Exercise data:
'''

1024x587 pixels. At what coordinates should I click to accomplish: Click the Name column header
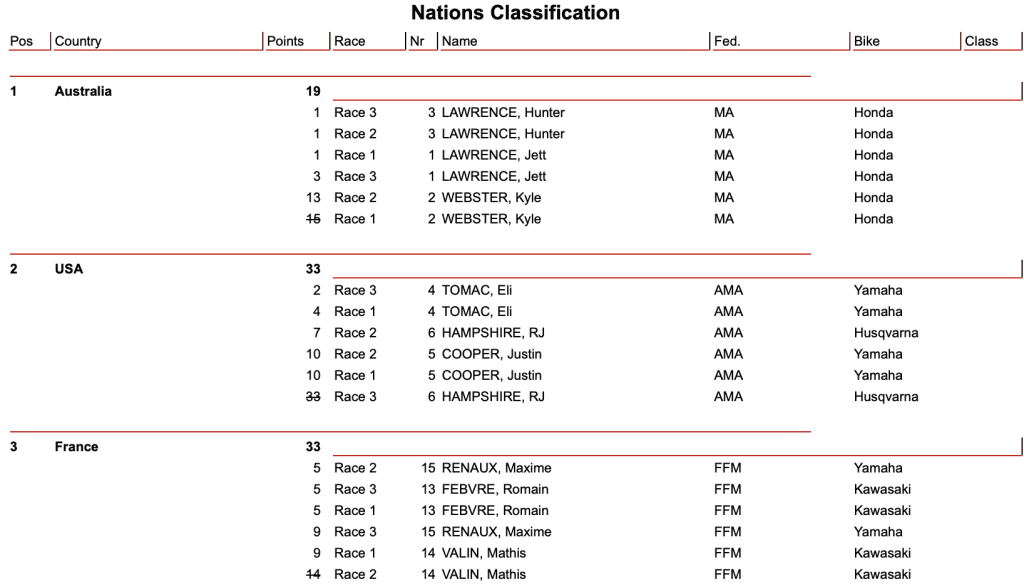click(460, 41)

'''
'''

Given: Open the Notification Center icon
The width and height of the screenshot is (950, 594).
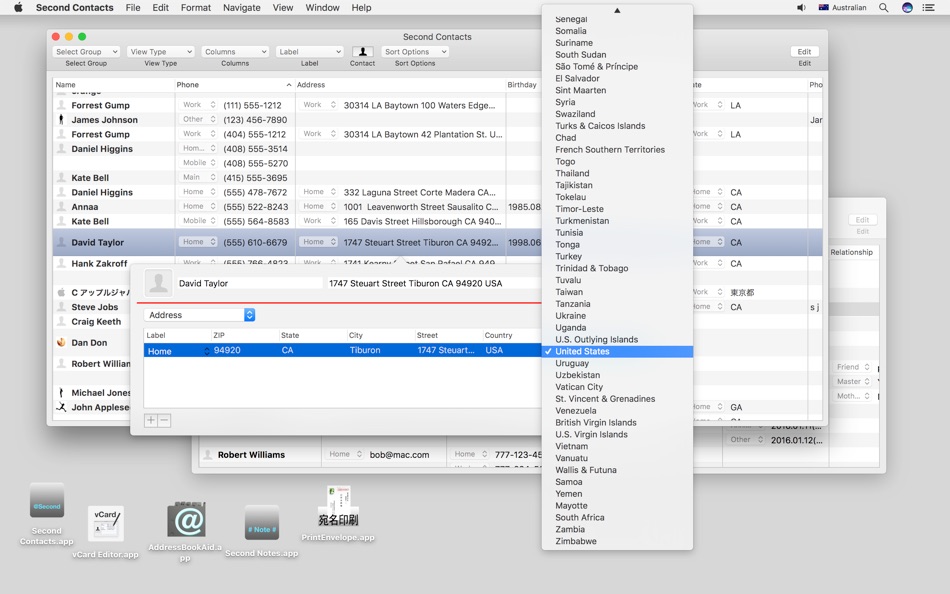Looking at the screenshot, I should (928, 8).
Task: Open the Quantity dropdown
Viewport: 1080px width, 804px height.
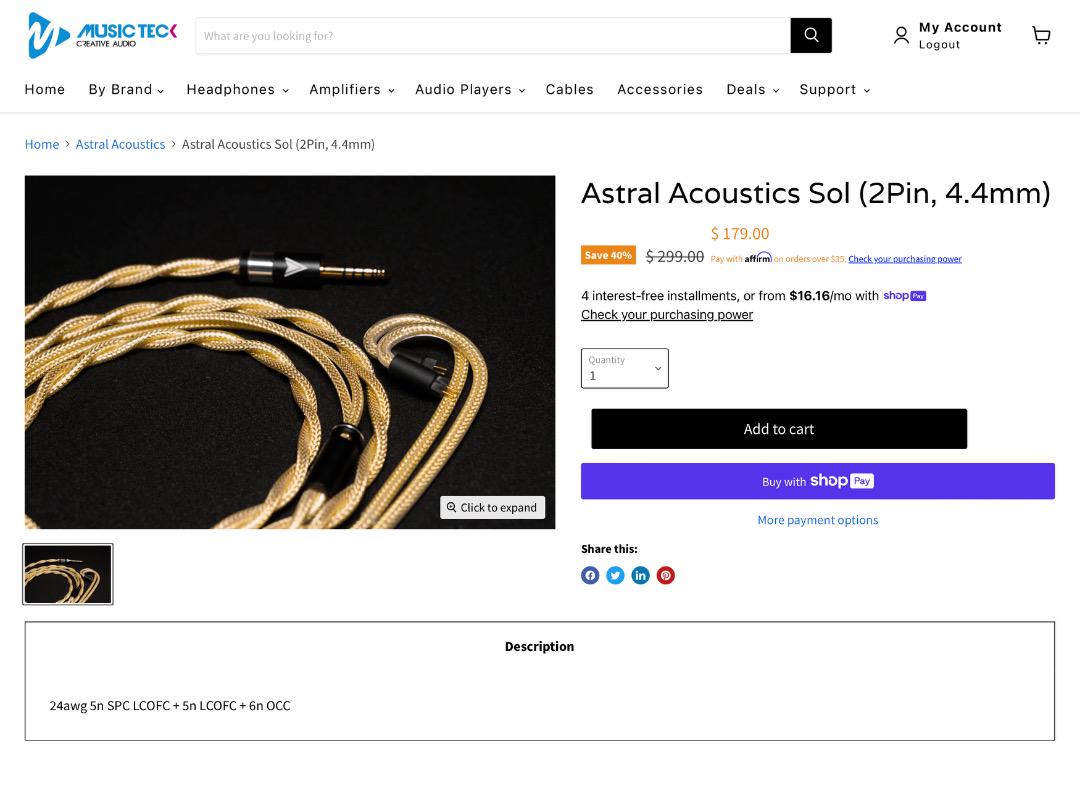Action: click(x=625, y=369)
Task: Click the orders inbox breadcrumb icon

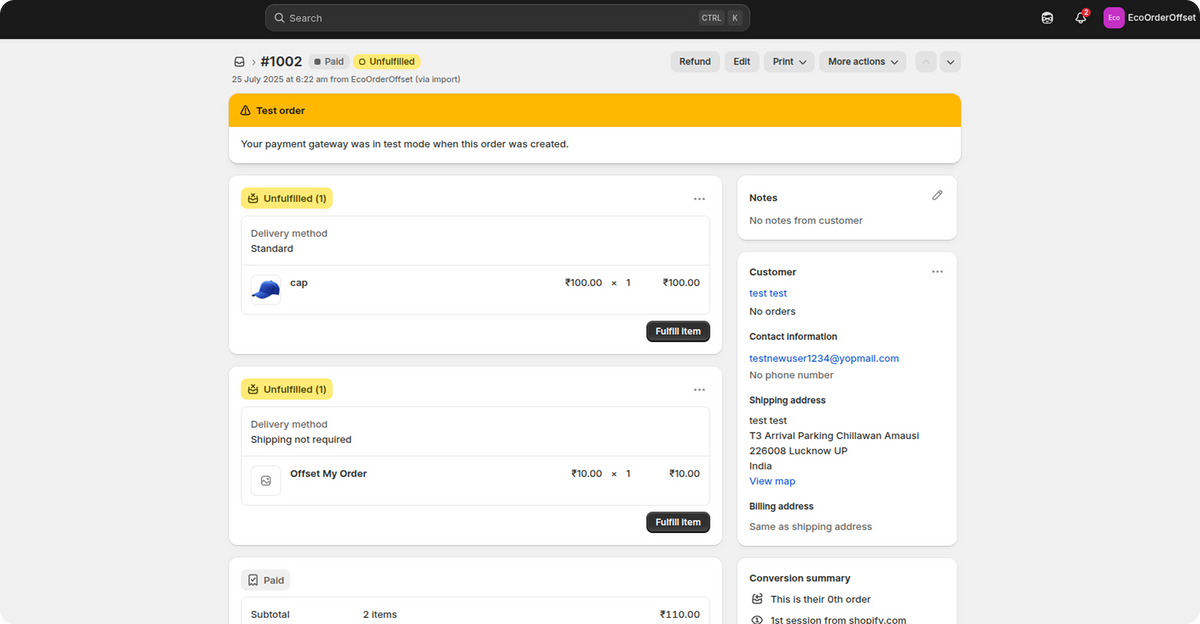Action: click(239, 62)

'''
'''

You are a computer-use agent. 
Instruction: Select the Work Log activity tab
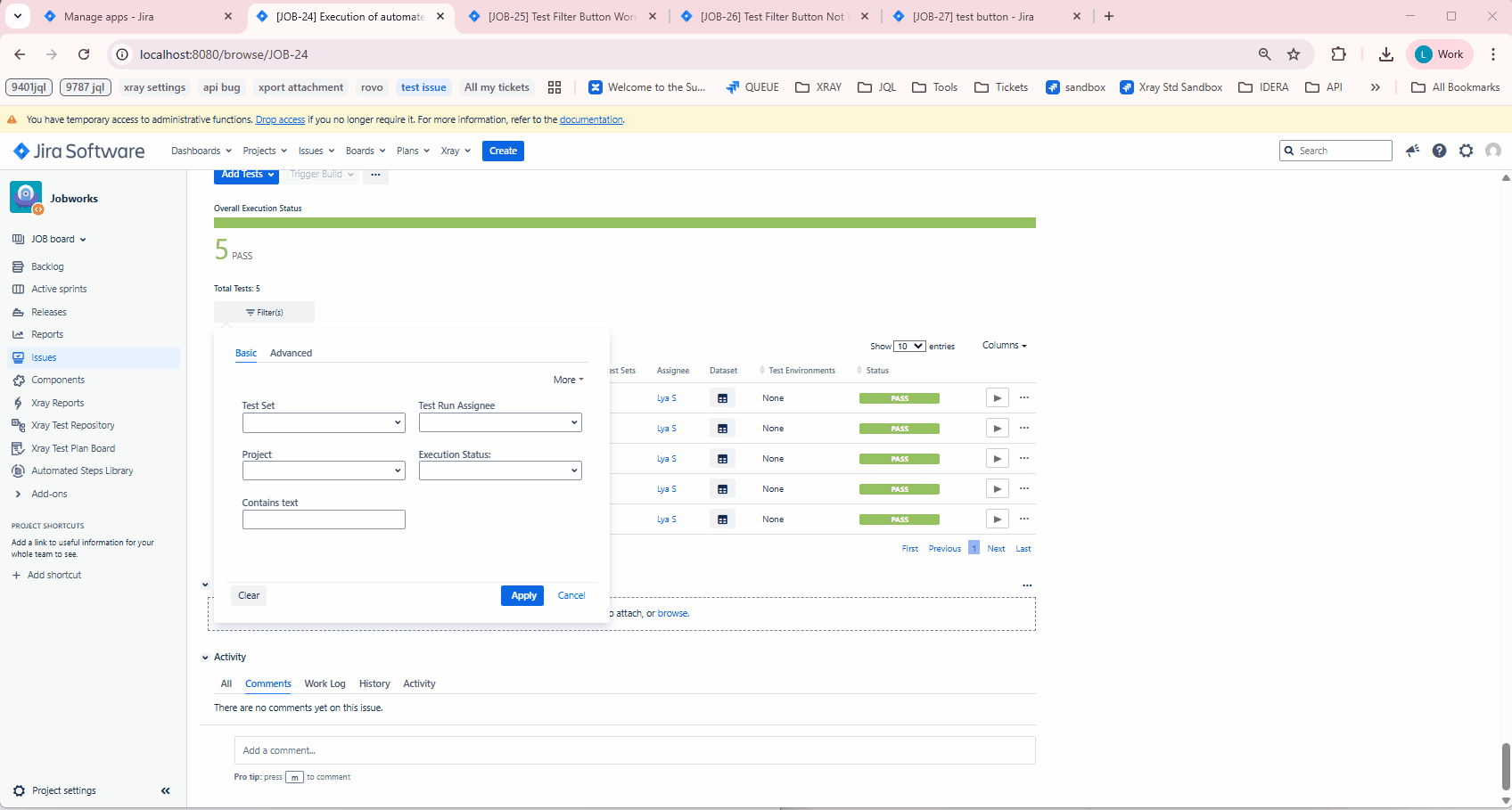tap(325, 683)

'''

Work order:
Where a line of the entries above holds the word "Open", return that line.

Expected answer:
Given: Open the Notification Center icon
Task: Open the Quantity dropdown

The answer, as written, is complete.